Волков посмотрел на захваты, на узлы, на то, как Свиридов аккуратно — без декоративности, но и без небрежности — расположил кольца. Заход был сделан не для показа. Заход был сделан так, как делают для боя.
— На утреннем разводе доложишь, как идёт четвёртый заход. Если успеешь к пятнице — хорошо. Если не успеешь — скажи на ближайшем разводе, не в субботу к вечеру.
— Скажу на ближайшем разводе, ваше благородие. Не в субботу.
Свиридов отметил это «скажу на ближайшем» так, как отмечал всё, что нужно было повторить за ним вернее чем самому себе: без выражения, тихо, с некоторой внутренней благодарностью к человеку, который ему это место в рабочем дне очертил.
Свиридов был артурский, у бомбардира Бочарова на батарее, и он помнил Бочарова. Эта память была у него на руках, под ладонями: руки ставили провод так, как Бочаров когда-то поставил бы.
— Старший унтер.
— Я, ваше благородие.
— Если кто-нибудь — кто угодно — попросит вас показать сапёрную полосу, когда меня не будет рядом, — показывайте всё. Без скрытности. Что есть — то есть. Все три ряда, все четыре захода, всё, что вы уложили своей рукой.

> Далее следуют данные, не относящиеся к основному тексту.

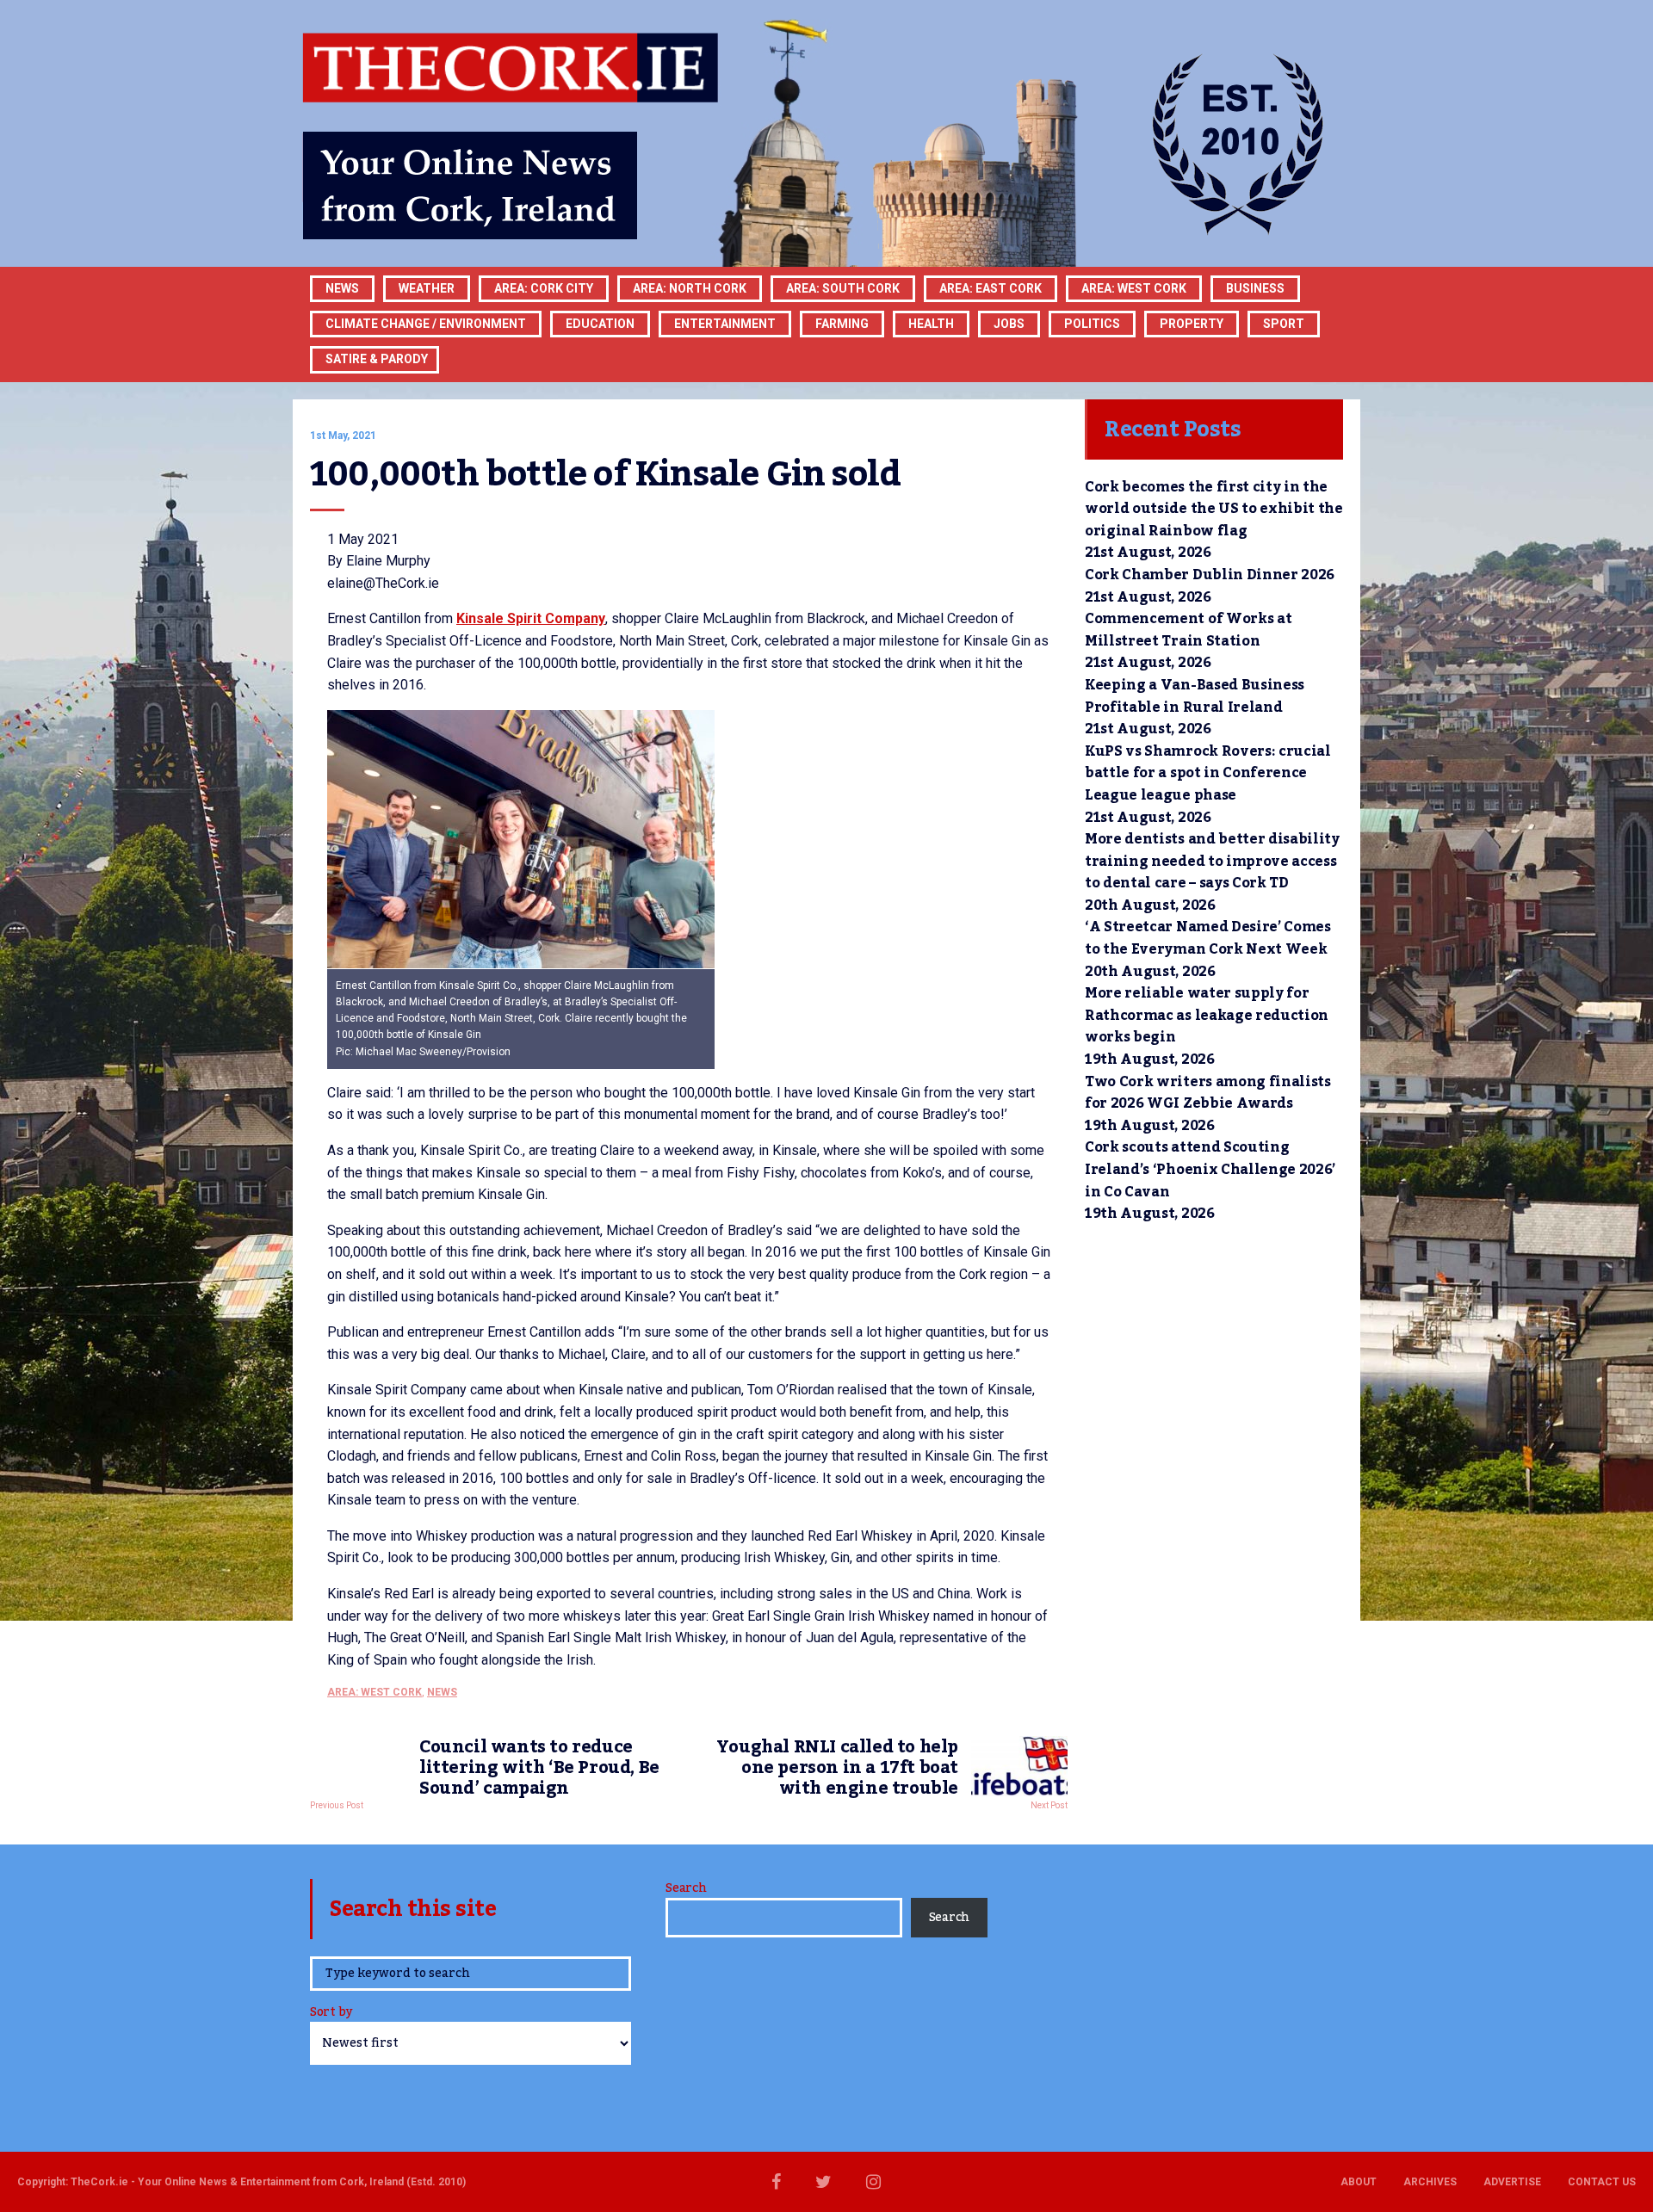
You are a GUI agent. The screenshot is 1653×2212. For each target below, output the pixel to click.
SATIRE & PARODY (376, 359)
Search (686, 1888)
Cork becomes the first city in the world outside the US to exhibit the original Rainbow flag (1214, 509)
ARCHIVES (1430, 2182)
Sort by (331, 2013)
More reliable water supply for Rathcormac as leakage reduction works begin (1206, 1015)
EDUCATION (600, 324)
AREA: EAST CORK (990, 288)
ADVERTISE (1512, 2182)
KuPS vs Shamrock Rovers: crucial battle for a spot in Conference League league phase (1208, 773)
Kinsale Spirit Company (530, 618)
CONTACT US (1602, 2182)
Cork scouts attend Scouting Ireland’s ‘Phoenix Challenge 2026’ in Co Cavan (1210, 1169)
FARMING (842, 324)
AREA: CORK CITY (543, 288)
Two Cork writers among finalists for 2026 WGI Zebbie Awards (1208, 1093)
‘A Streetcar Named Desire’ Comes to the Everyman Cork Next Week (1208, 938)
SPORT (1283, 324)
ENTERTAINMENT (725, 324)
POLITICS (1092, 324)
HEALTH (931, 324)
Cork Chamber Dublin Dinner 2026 (1209, 575)
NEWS (442, 1692)
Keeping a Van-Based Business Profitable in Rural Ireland (1194, 696)
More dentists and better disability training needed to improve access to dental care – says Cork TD (1212, 861)
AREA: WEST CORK (1133, 288)
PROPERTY (1191, 324)
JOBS (1009, 324)
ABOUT (1358, 2182)
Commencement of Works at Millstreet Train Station (1188, 630)
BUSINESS (1255, 288)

Свиридов поднял на него глаза. Глаза у Свиридова были светлые, без той водянистой светлоты, что бывает у пожилых, — светлые из деревенских, степные.
— Без скрытности, ваше благородие?
— Без скрытности. Эта работа — наша. Прятать её — значит, не верить в неё.
— Я понял, ваше благородие.
Он отвернулся к колу и продолжил наматывать. Волков пошёл по проволочной полосе вглубь, осматривая третий заход своими глазами, и за полминуты увидел всё, что хотел увидеть. Заходы Свиридова были сделаны точно. Шире, чем по уставу. Ниже на одном ряду, выше на другом. Всё так, как Волков и хотел, и так, как Свиридов умел не по уставу.
К полудню в лагере стало известно, что с утра по западной дороге прошли два казачьих разъезда: первый — на Вафангоу, второй — за час до полудня — на Дашичао. Оба прошли через линию батальона и оба отдали честь часовому у шлагбаума. О втором доложил Огнев, об обоих — Аскинадзе.
К полудню же на западной дороге исчезли двое в шинелях без знаков. Куда они ушли, Аскинадзе не доложил. Он сказал короче: «Их там больше нет, ваше благородие».
К часу пополудни в палатку к Волкову зашёл один из офицеров, которых Волков пока знал только по строю и списку. Зашёл он без вызова — не нарушение, а инициатива, — и доложил у входа:
— Подпоручик Дебогорий-Мокриевич, ваше благородие.
Волков отложил перо.
— Заходите, подпоручик.
Дебогорий-Мокриевич вошёл — невысокий, узкоплечий, с лицом, на котором не сразу определялся возраст: можно было дать двадцать три, можно было двадцать восемь. Светлые брови, аккуратно подстриженные усы, тонкая линия рта, упрямые глаза — Волков помнил его по Артуру, по тесному вагону на выходе, и помнил ещё раньше, по эшелону на Мукден; но в новом батальонном строю Дебогорий пока проходил у него как фамилия в списке, без личной отметки. До сегодняшнего дня.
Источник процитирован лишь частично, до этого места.